The \(\alpha\)-entmax transformation of a score vector \(\boldsymbol{z} \in \mathbb{R}^n\) is defined as:
\[ \alpha\text{-entmax}(\boldsymbol{z}) = \arg\max_{\boldsymbol{p} \,\in\, \triangle_n} \boldsymbol{p}^\top \boldsymbol{z} + H_\alpha(\boldsymbol{p}), \quad \triangle_n = \bigl\{\boldsymbol{p} \in \mathbb{R}^n_{+}:\sum_{i=1}^n p_i = 1\bigr\}, \]where \(H_\alpha(\boldsymbol{p})\) is the Tsallis(\(\alpha\)) entropy.
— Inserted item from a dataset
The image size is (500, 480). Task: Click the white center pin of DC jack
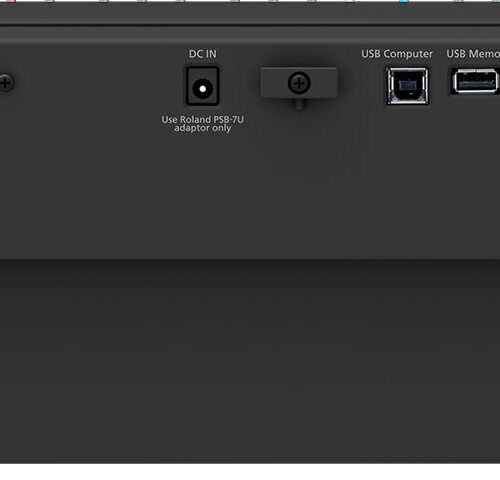click(x=202, y=89)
The closed form for \(\alpha\text{-entmax}\) with \(\alpha > 1\) is:
\[ p_i^\star = \bigl[(\alpha-1)\,z_i - \tau(\boldsymbol{z})\bigr]_+^{\tfrac{1}{\alpha-1}}, \quad \sum_{i=1}^n p_i^\star = 1, \quad [\cdot]_+ = \max(0,\cdot). \]Here, \(\tau(\boldsymbol{z})\) is chosen so that \(\boldsymbol{p}^\star\) sums to 1.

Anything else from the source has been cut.